When I was a teenager, I tested as an ENFJ. I am not, nor have I ever been, an extravert, but when you're a teenager, that's what you think you're supposed to be.

Clara
5 Feb 2005, 08:23 PM
Our types don't change, we simply become more proficient in using the certain type functions which produces our desired results.
... not on how we think others see us or what we would like to be.... consider how you are when you are alone and at peace.

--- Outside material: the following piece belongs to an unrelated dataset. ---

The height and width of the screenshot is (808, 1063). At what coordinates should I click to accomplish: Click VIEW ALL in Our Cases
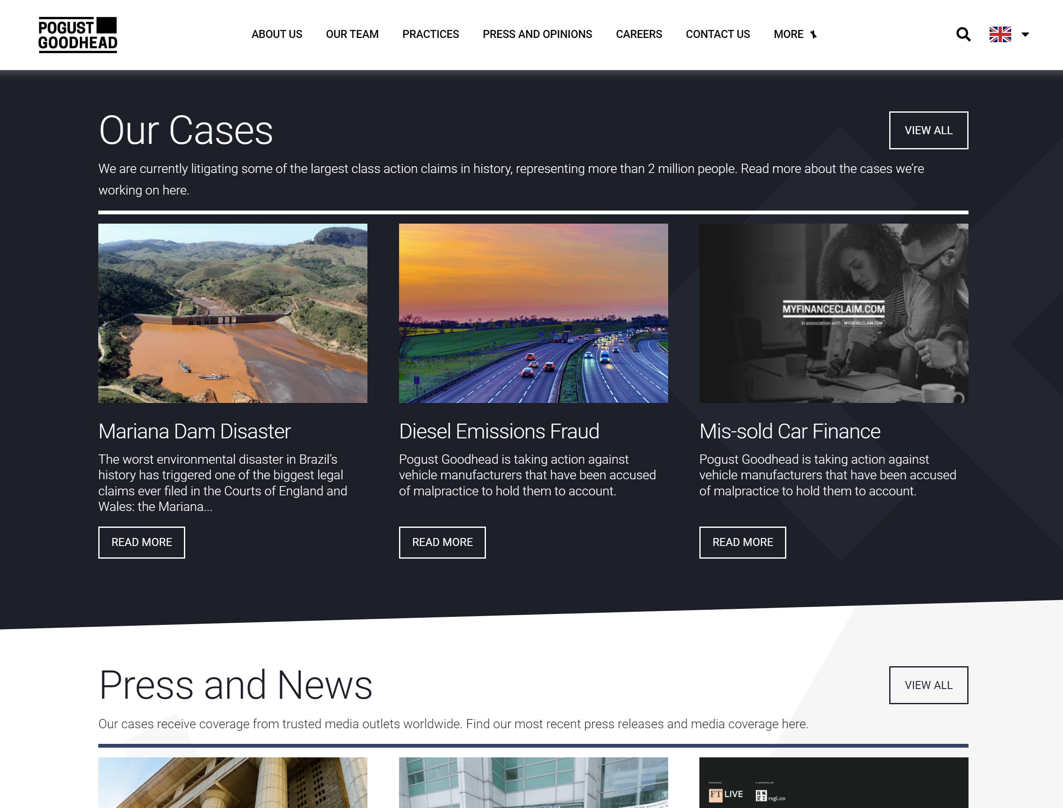[x=928, y=130]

All types are capable of adapting and as social animals we all attempt to assimilate in some form.
Eventually, maybe this will have been said again, often enough... :blink:
Thanks, INTrPosr, for saying this so eloquently, as needed.

Clara
5 Feb 2005, 08:33 PM
Avengardh, :blush: (sorry!) The question is well-put ( I just suddenly realized that my post, just above, might have seemed to suggest otherwise - I think it's both timely and well-phrased, and from the pages of response, so do others.)

CreativeChaos
6 Feb 2005, 01:48 AM
My father is convinced that he's turned INFP from INTP, but I am almost positive that he's just learned to use his inferior Fe.

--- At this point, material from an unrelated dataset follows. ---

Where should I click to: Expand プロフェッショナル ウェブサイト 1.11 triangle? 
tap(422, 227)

When I was a teenager, I tested as an ENFJ. I am not, nor have I ever been, an extravert, but when you're a teenager, that's what you think you're supposed to be.

Exactly, Eileen. I am INFP and in my 30's developed a much stronger S. I am much more "practical" oriented now. I "feel" different than I used to be because of this development. I know I have changed. My sensing side is much stronger, but I am a long way from having a sensing side as strong as a sensor. And I have NOT changed types. Sensing is the tertiary function of an INFP.

When I took the "who would you be attracted to" test. I found myself answering more S and more T than is really my type. That is because I have develped my S and am now working on my T. Being more "objective" in personal situations. So "T" is on my mind more. And I see it as MORE important than "F", but it's just because I'm at that stage of life to developing my weakest function Te (or Ti, I forget).

Thus, I would say it is more difficult for an older person to determine thier true type. The devlopment of the different functions would make that more difficult. I first took the test when I was in my late 20's. If I took the test for the first time, now, I think I would have some difficulties deciding what my preferences are.

Architectonic
19 Feb 2005, 12:35 PM
I don't really believe anyone can change their fundamental type. You can certainly continue to develop the other judging and percieving preferences as you become more mature (which is an ongoing development throughout the whole of your life) though.

Any "flipping" between types is generally due to misdiagnosis of your type, immaturity (lack of development of your fundamental preferences) and so on.

A significant number of ENs that I have spoken to have also claimed that for a significant portion of their childhood and or teens that they were in fact rather shy.